I have created a shared folder in Dropbox that allows various people with responsibility for editing my site, each with a licensed copy of Muse, to access the Muse files. All the assets required for the site sit alongside or in a subdirectory beneath the main Muse file.
But because the literal path to the dropbox folder (or any other shared folder I suppose) contains their user name, and because the link point to the shared folder might be arranged differently on their machine (some people mount dropbox in "Documents", others elsewhere), the literal path to the Muse file differs per user. I guess this is true even on the same computer with different users.
As a result of these literal paths differing, when opening the Muse site, even when all assets required by the site are in the same folder or subfolder as the main muse file, each user is prompted to relink assets every time they open it after someone else has and relinked from their side.

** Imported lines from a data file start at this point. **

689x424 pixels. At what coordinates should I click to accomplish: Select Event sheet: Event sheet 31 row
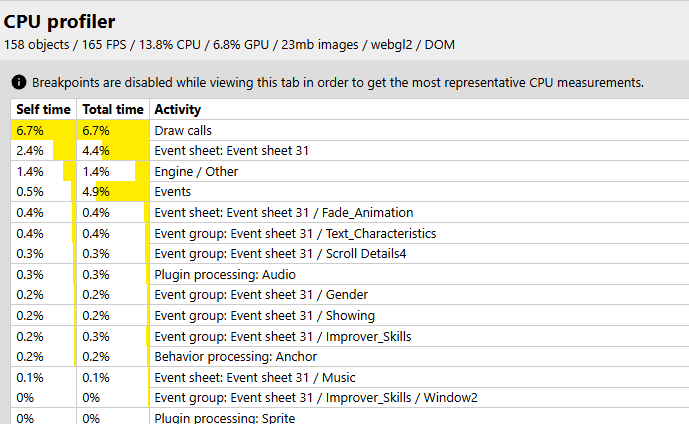pos(350,151)
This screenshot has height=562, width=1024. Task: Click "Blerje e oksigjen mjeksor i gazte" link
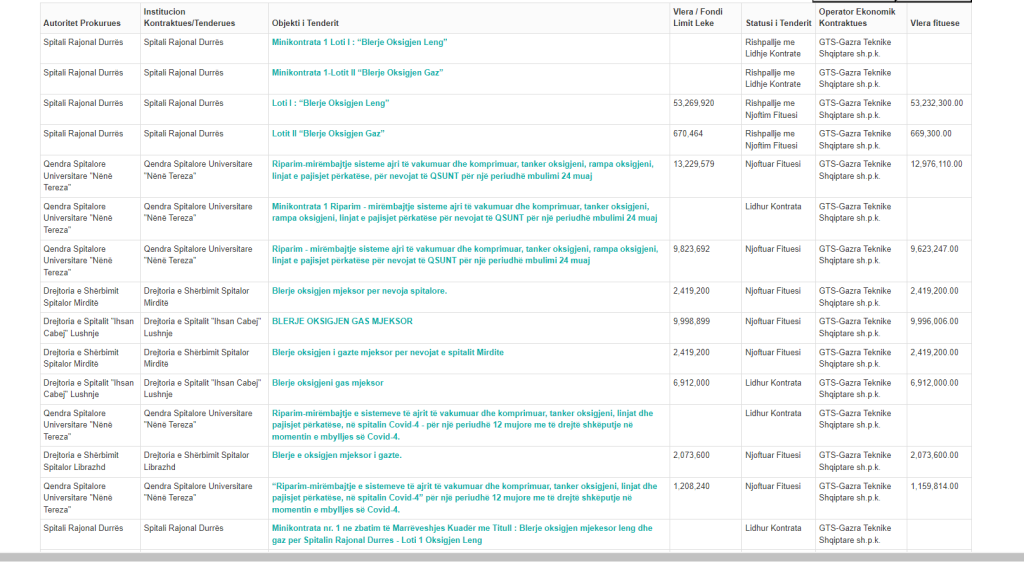(x=337, y=455)
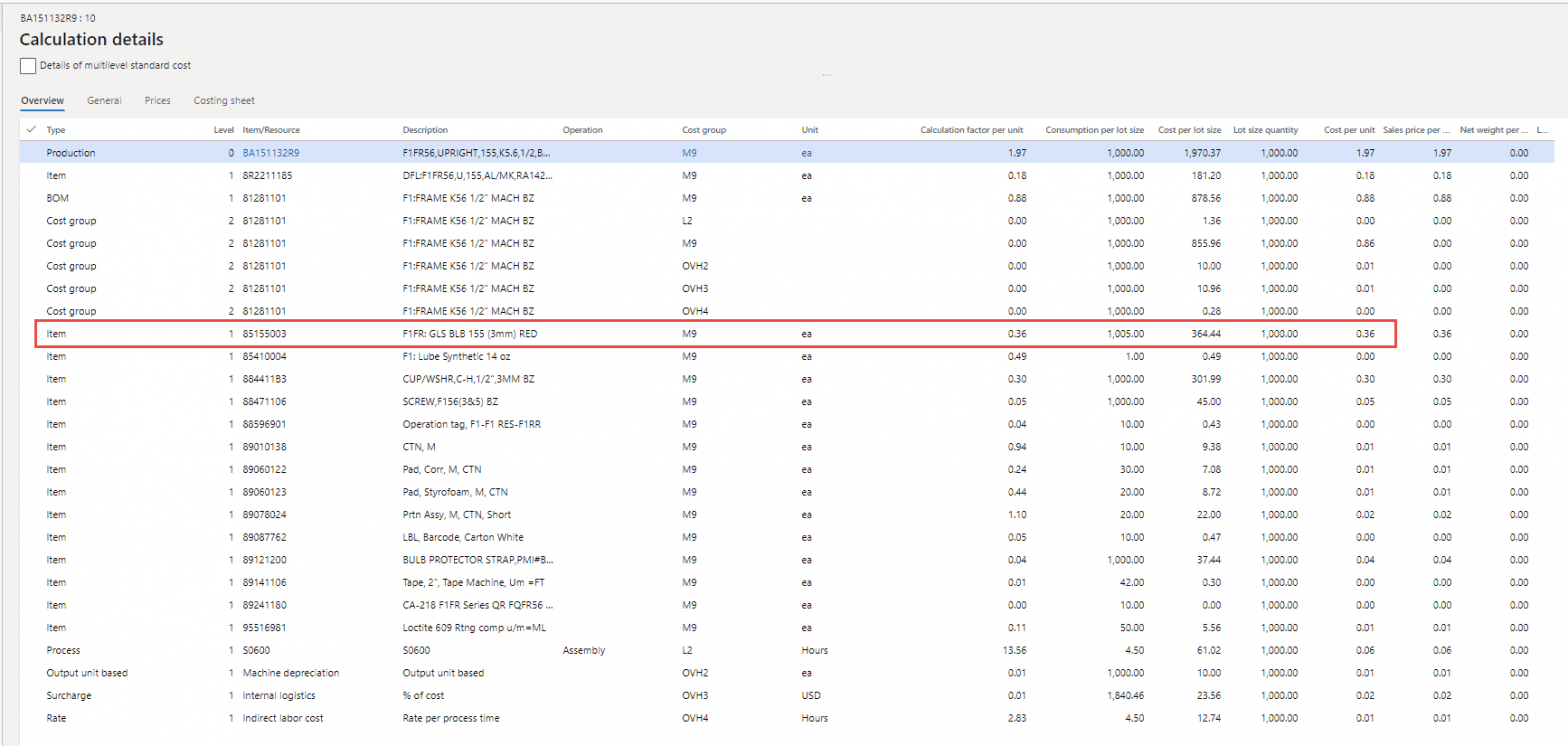Open the Costing sheet tab
Viewport: 1568px width, 746px height.
click(x=224, y=101)
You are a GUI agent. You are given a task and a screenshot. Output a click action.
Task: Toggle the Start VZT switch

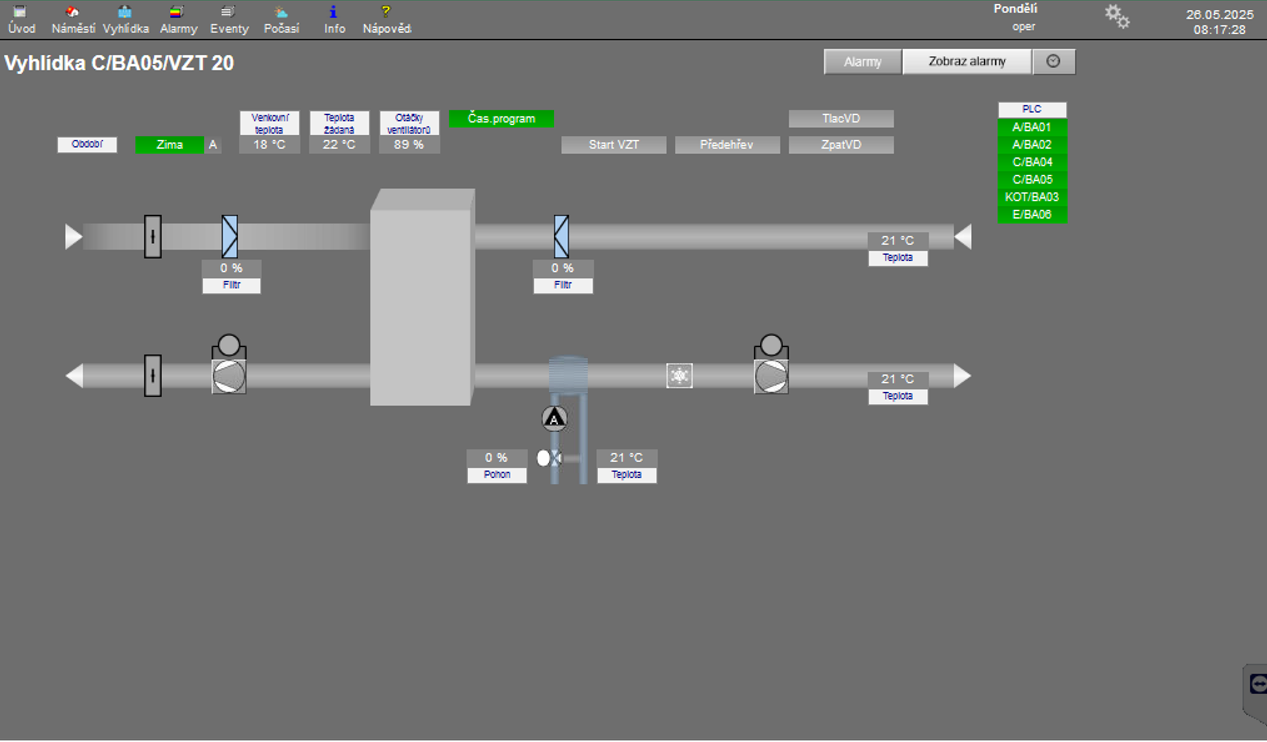coord(613,145)
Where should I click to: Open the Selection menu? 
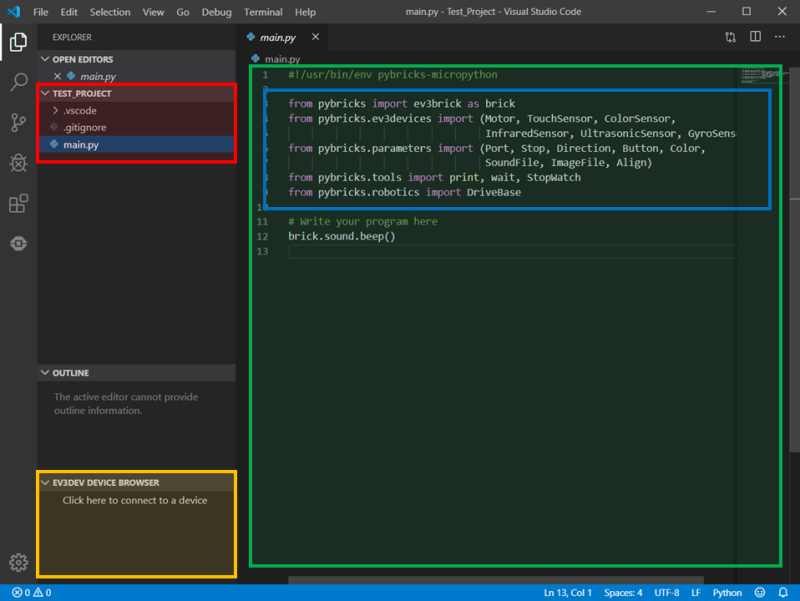pos(110,12)
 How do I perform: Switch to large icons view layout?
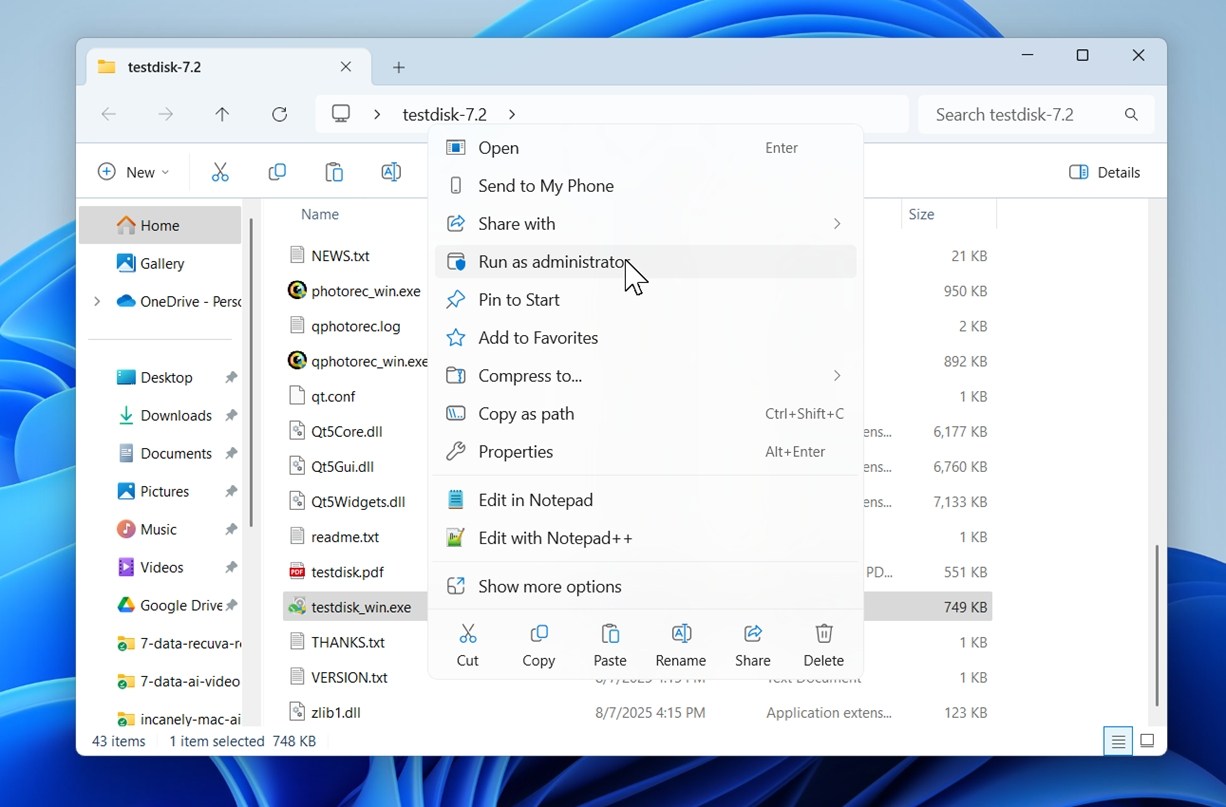tap(1147, 741)
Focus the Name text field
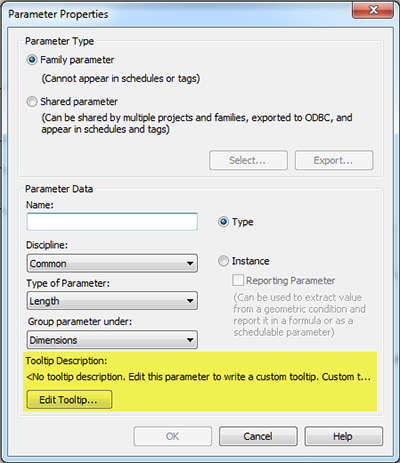The width and height of the screenshot is (400, 463). pyautogui.click(x=112, y=222)
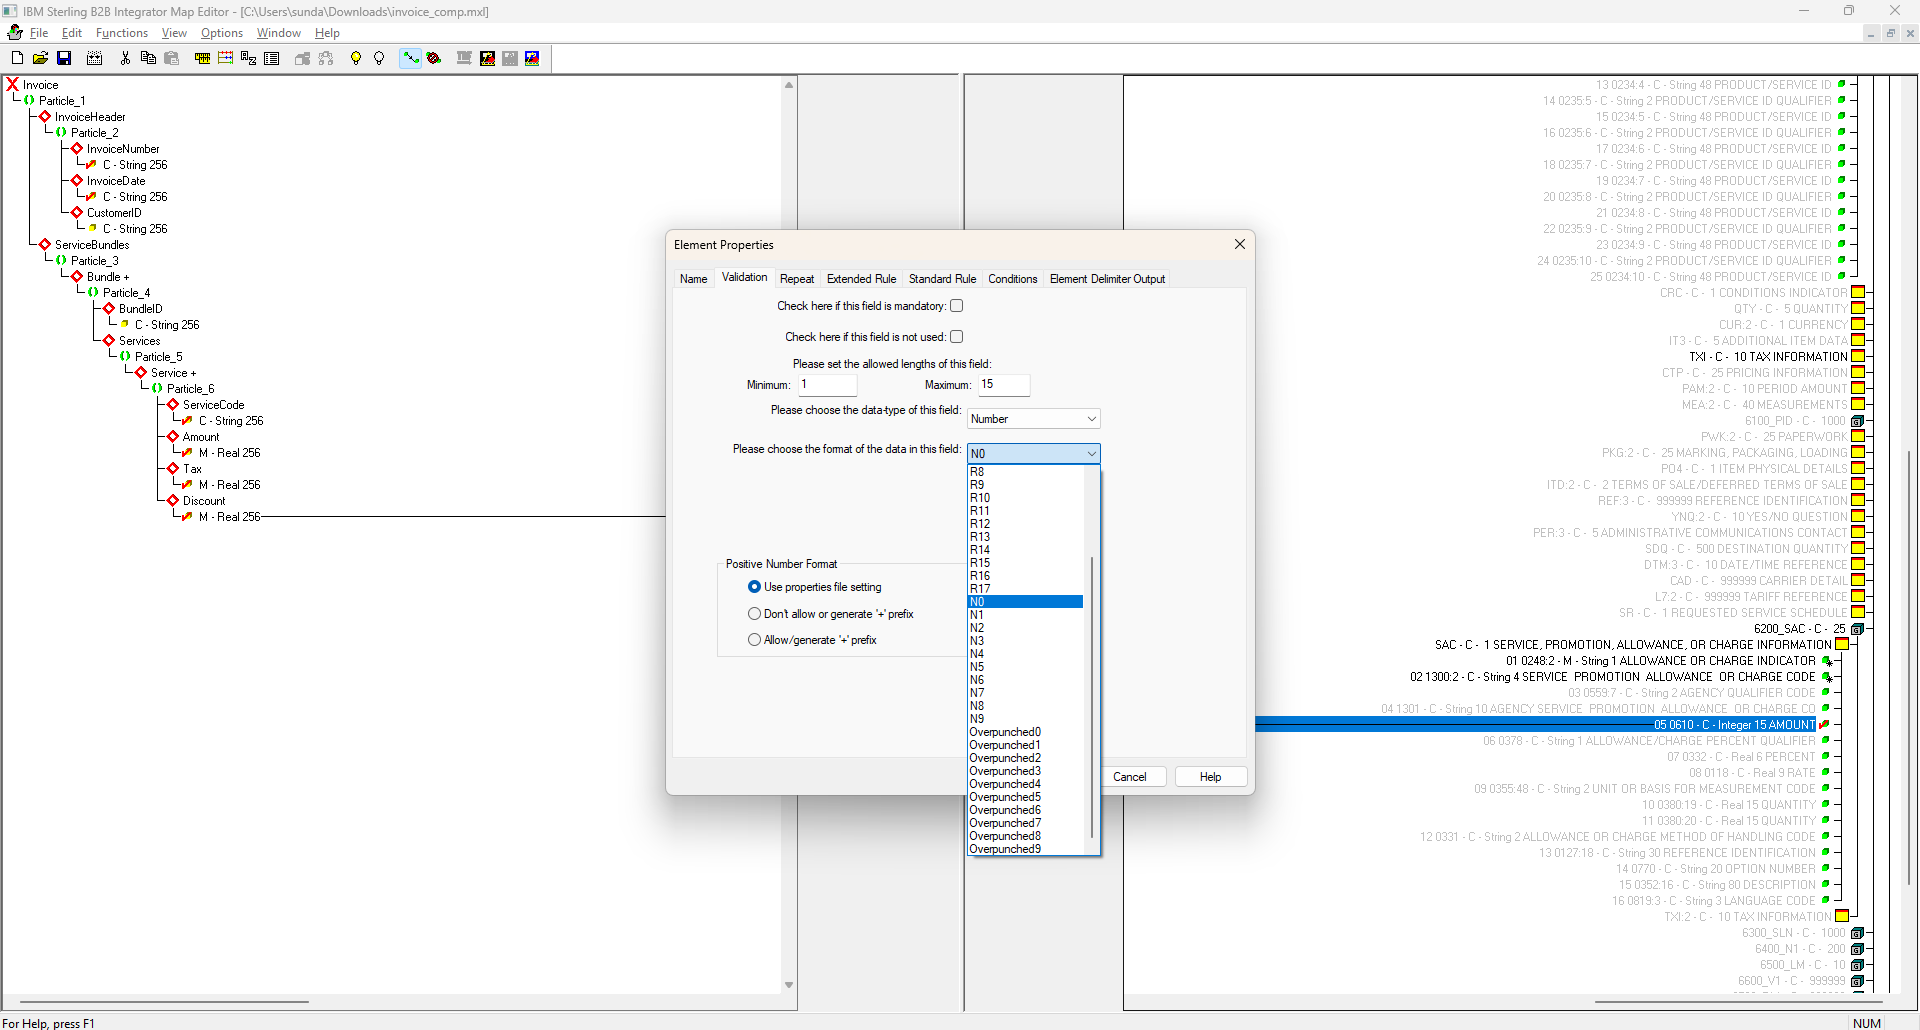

Is there no way to have Muse look at relative paths instead of literal paths to avoid this?
Unfortunately it isn't possible to look at relative paths instead of literal right now. This is a good feature request though and I will take it up with the development team!
Muse auto-links all of the assets after the first warning dialog, though, correct? And out of curiousity, how is this multi-user workflow going for you?
Yep, after the first warning, and going through the handful asset updates (one per folder/location), it "sticks" and works fine even after quitting and restarting Muse.... just until another editor opens it up and relinks. What I haven't tried though is intentionally NOT updating assets when I feel like the changes I need to make don't really involve them, and seeing how that works back for the primary editor -- would they be saved having to relink, would the file avoid corruption, etc.
Multi-user workflow is the way my business continues to move, and the way I want to increasingly work with Adobe tools like Muse and Lightroom. With the exception of the asset linking, it works effectively -- I can have someone else do most of the work, and I review the changes.